Société

Kenam-Engineering : la société qui ne respecte rien…

Kenam-engineering est une société appartenant à des proches de la famille présidentielle et qui a son siège à Hamdallaye ACI en face du Palais des Sports. Son (invisible selon ses collaborateurs) patron serait un certain Zeïny Moulaye Haïdara et son directeur technique, un certain Ismaël Ben Barka.

La structure qui est dans l’électronique et l’informatique (entre autres) aurait travaillé, selon son site, pour développer VAS en partenariat avec Partouche et le PMU-Mali, le Lotto Digital CashChrono.

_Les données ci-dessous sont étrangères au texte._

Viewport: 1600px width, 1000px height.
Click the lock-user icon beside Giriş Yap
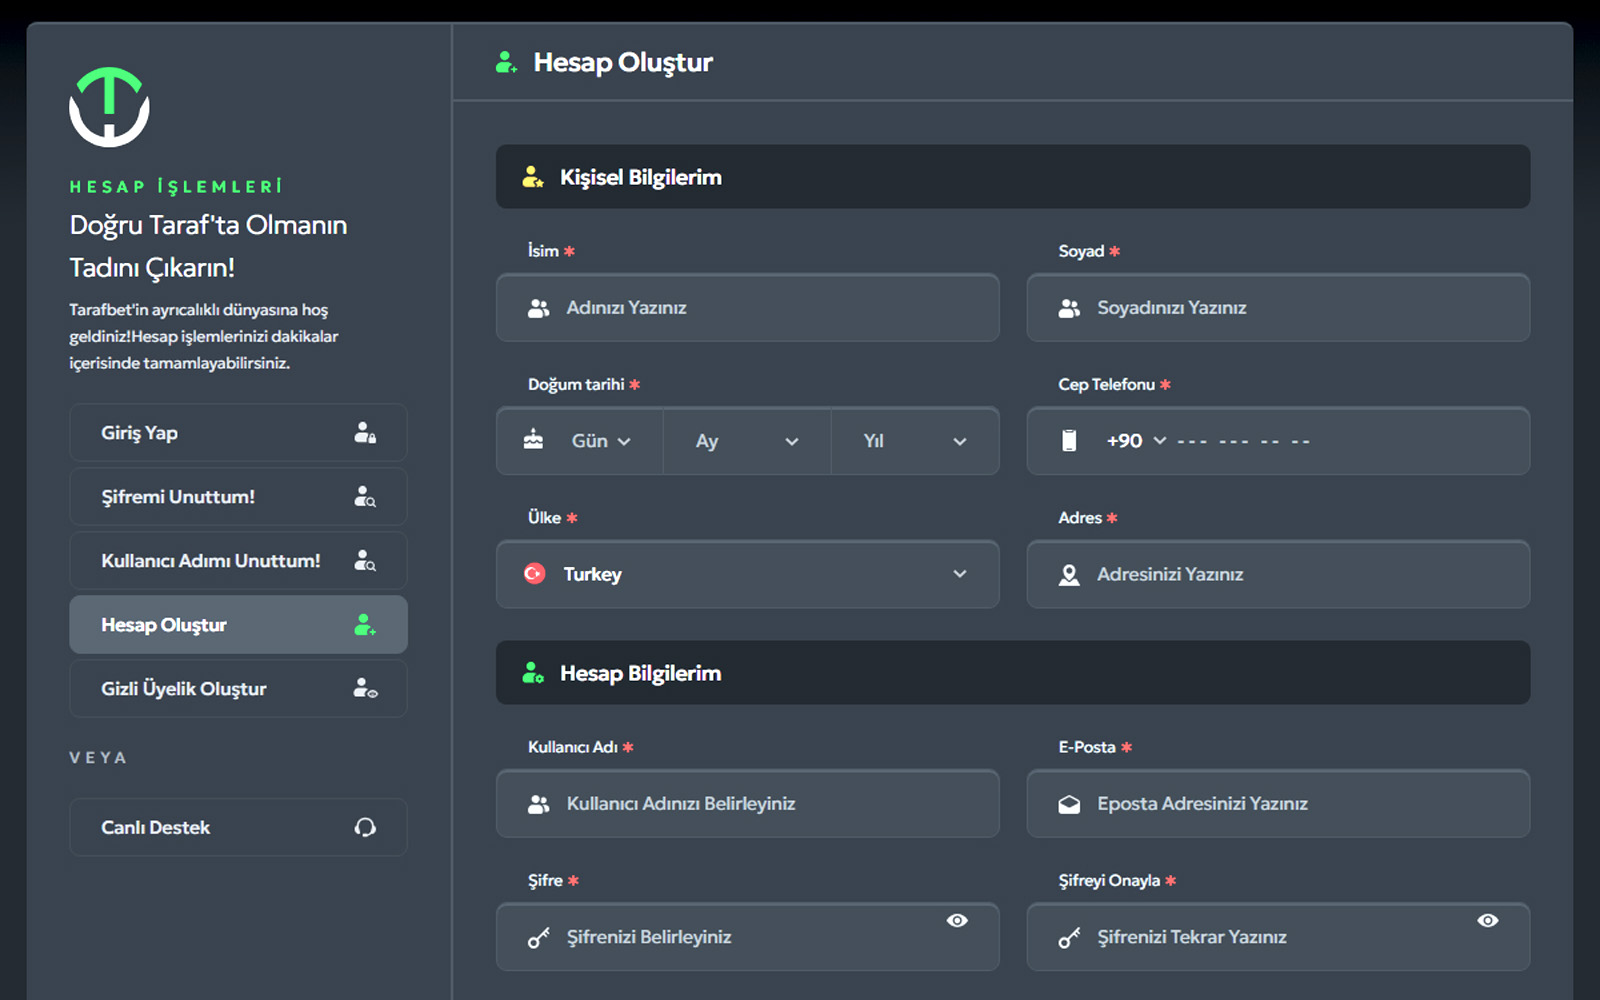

Kenam-engineering a aussi, selon le même site, effectué le déploiement de fibre optique avec la SMTD pour le compte d’Afribone, Telecel (ATEL), Orange correction, le Bureau du Premier ministre, etc.

La structure fait aussi dans l’installation de réseaux IP, le déploiement de systèmes de cyber-sécurité, l’utilisation de la technologie RfID à des fins de sécurité et bien d’autres. Jusque-là, tout va bien, pour ce qui concerne notre société.

Seulement, ceci n’est que la face visible de l’iceberg. Derrière ce luisant et riche tableau se cachent, malheureusement, des responsables qui n’ont aucun respect pour les droits de leurs collaborateurs et qui se fichent éperdument des lois régissant le travail au Mali. Ils profitent de la rareté de l’emploi et du chômage pour employer et licencier à leur guise. L’inspection du travail et ses règles ? Aucun respect, aucune considération.

Droits des travailleurs ? Rien ! Ils ne sont ni inscrits à l’INPS, ni à la CANAM, ne bénéficient d’aucun droit comme le stipule le code de travail. En ce moment, ils sont d’ailleurs en conflit avec certains employés qu’ils ont tenté de licencier comme des malpropres, sans préavis, ni droits.

L’affaire qui est, en ce moment, portée devant le Tribunal du travail pourrait se transporter devant la justice classique. Les responsables de Kenam-Engineering n’ont daigné donner aucune suite à la tentative de conciliation au niveau du tribunal du travail. Ils n’ont même pas répondu à la convocation. À suivre.